Proposal of LLM hosted in a co-funded host

DanIngenius · 1 year ago

Proposal of LLM hosted in a co-funded host

georgejrjrjr · 1 year ago

Now that it is possible to host many LoRAs off of one base model, a scrappy intelligence cooperative might:

Standardize on a base model. Ideally one that can fit comfortably on a gaming card with room for batch inference and context.
Share LoRAs.
Host cooperatively, share load w/ DNS.

DanIngenius · 1 year ago

That’s a great idea and approach, how would that work?

georgejrjrjr · 1 year ago

The broad outline:
* You would need an easy way for people to throw their GPU idle time at a cluster, and a reason to do so (i.e., what do your hosts get out of the deal?).

* You need an easy way to ingest datasets for training LoRAs.

* You’d need an automated pipeline to turn those fine-tuning datasets into aligned LoRAs, to be propagated to your inference nodes.

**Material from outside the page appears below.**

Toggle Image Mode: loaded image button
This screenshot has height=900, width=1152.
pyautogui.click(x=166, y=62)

* You’d probably want to think about retrieval, and whether you would like that to be part of the story (and whether it puts you at additional legal risk).

* You’d need a fast inference server with S-LoRA (or whatever the leading method for batch inference with LoRAs is next week).

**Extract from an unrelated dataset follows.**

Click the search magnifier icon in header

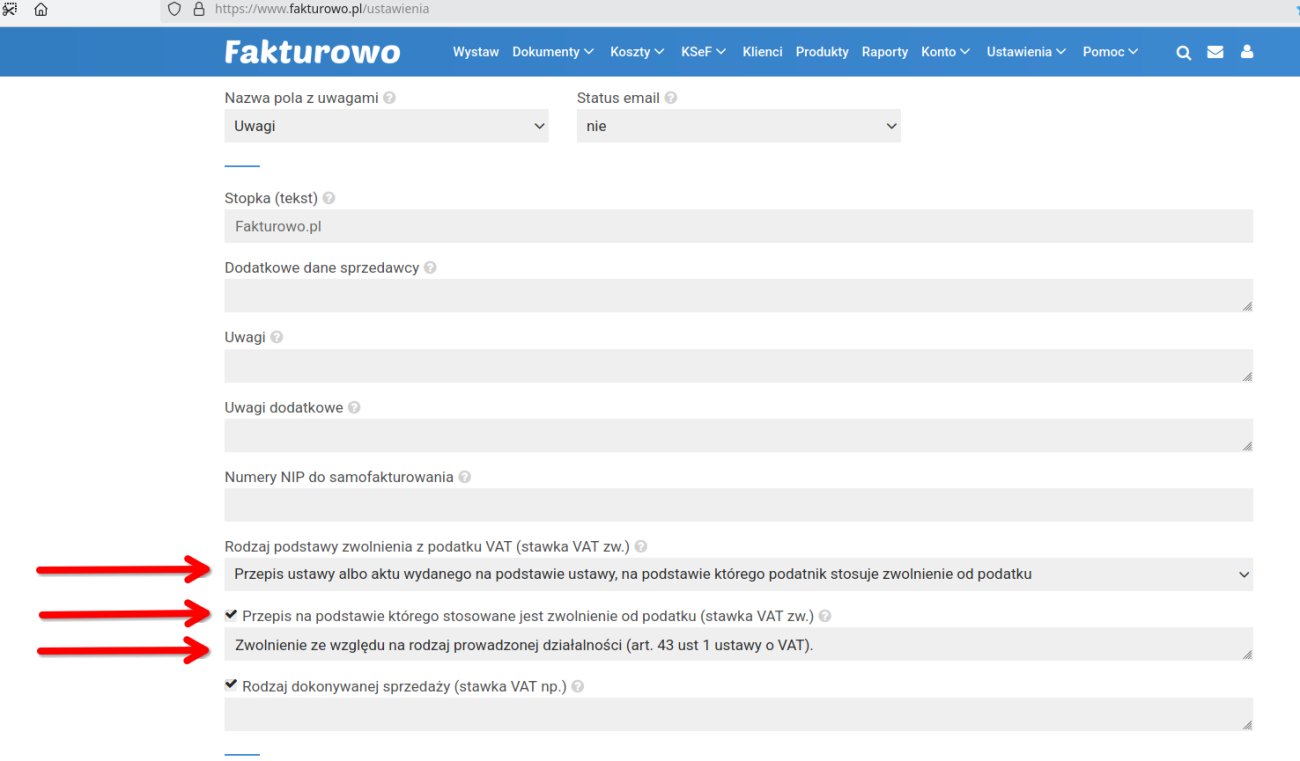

* You would need an HTTPS server on the front end that terminates TLS for all your endpoints, and routes API requests to the appropriate LoRA.

* You need a way to keep those certificates and inference server addresses up to date in spite of churn.

* You need to figure out your cost model, and revenue sharing model for your hosting providers if applicable, ideally one that doesn’t involve a cryptocurrency unless you have a limitless legal budget and you are based in El Salvador and personal friends with the Bukele family.

From the generality of your question, your best bet would probably be to hire me ;-).

DanIngenius · 1 year ago

Thanks for your detailed reply, I don’t think crowd sourcing GPUs is feasible or desired but the idea of only using different LORAs is interesting, can the LORAs be loaded separately from the models? Be able to load the model once and use two separate LORAs?

georgejrjrjr · 1 year ago

One base model, dozens maybe hundreds of adapters would be the goal.